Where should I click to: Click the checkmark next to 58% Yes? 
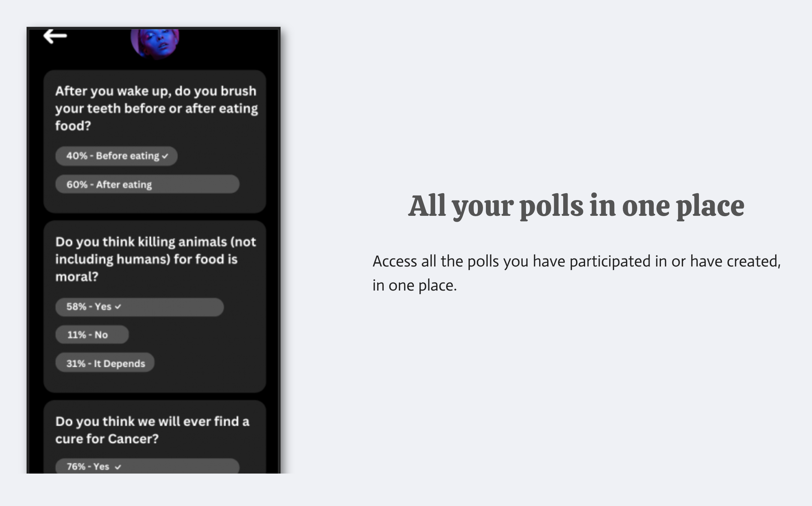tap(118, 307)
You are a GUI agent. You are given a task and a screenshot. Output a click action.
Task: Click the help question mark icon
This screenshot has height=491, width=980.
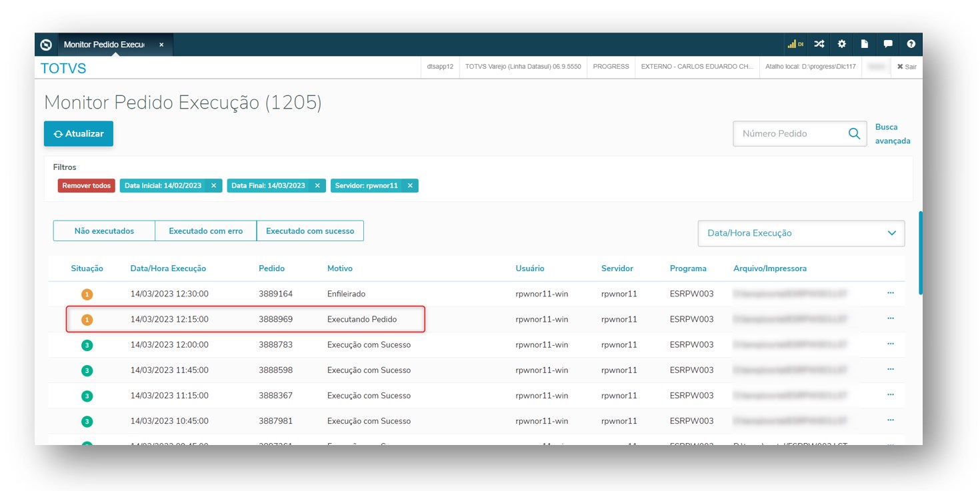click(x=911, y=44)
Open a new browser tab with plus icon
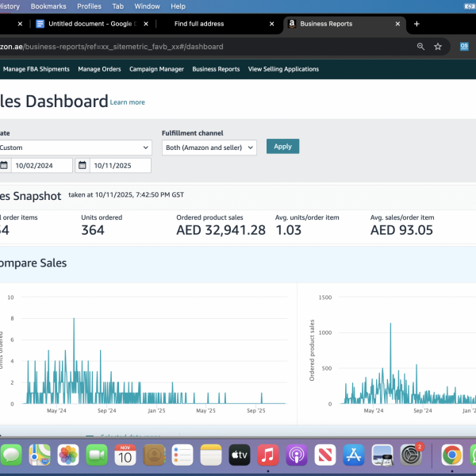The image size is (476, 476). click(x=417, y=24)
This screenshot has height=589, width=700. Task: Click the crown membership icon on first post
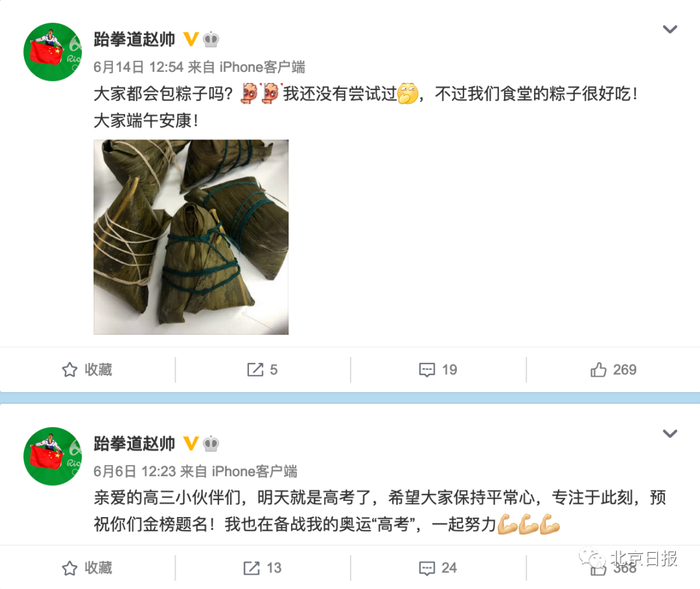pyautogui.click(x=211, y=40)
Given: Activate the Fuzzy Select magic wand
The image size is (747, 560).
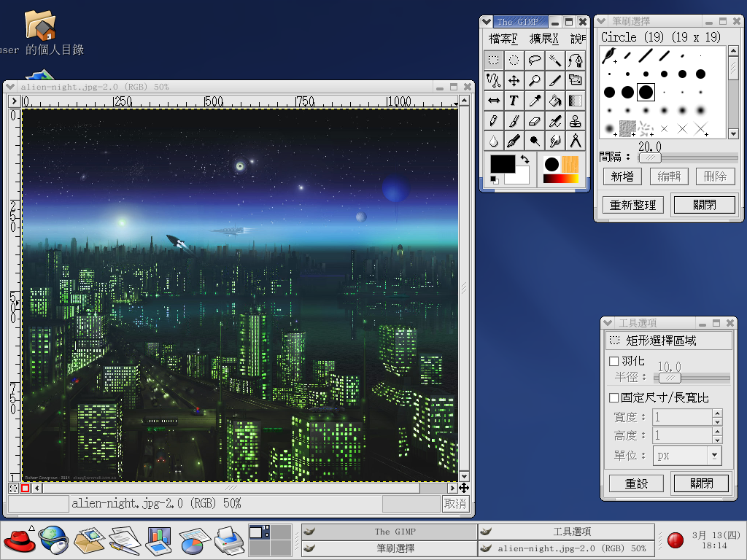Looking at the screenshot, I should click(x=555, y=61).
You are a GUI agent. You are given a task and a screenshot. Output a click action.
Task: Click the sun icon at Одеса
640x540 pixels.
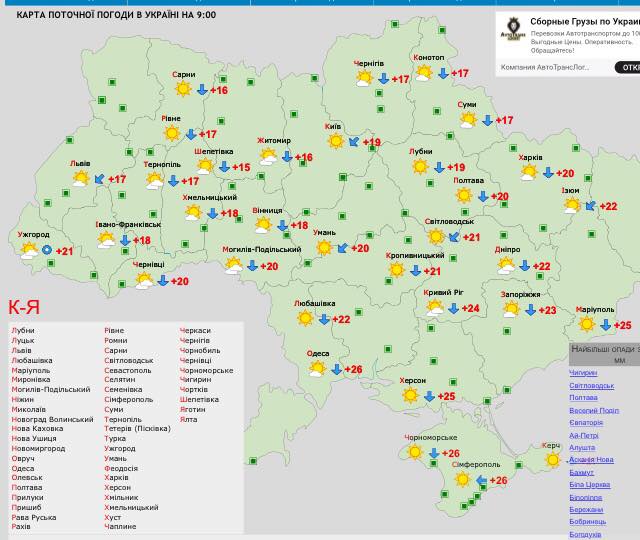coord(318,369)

### TO DO
Repeat each entry above word for word, leaving every picture out.

### RESPONSE TO THE EXERCISE
Where should I click to: Click the checkmark next to 58% Yes? 
tap(118, 307)
You are a GUI agent. You are given a task and a screenshot. Output a click action.
Task: Click the help question mark icon
This screenshot has height=491, width=980.
click(x=911, y=44)
Open a new browser tab with plus icon
The image size is (476, 476). click(x=417, y=24)
This screenshot has height=589, width=700. Task: Click the crown membership icon on first post
pyautogui.click(x=211, y=40)
Given: Activate the Fuzzy Select magic wand
The image size is (747, 560).
Looking at the screenshot, I should click(x=555, y=61).
You are a GUI agent. You are given a task and a screenshot. Output a click action.
Task: Click the sun icon at Одеса
640x540 pixels.
coord(318,369)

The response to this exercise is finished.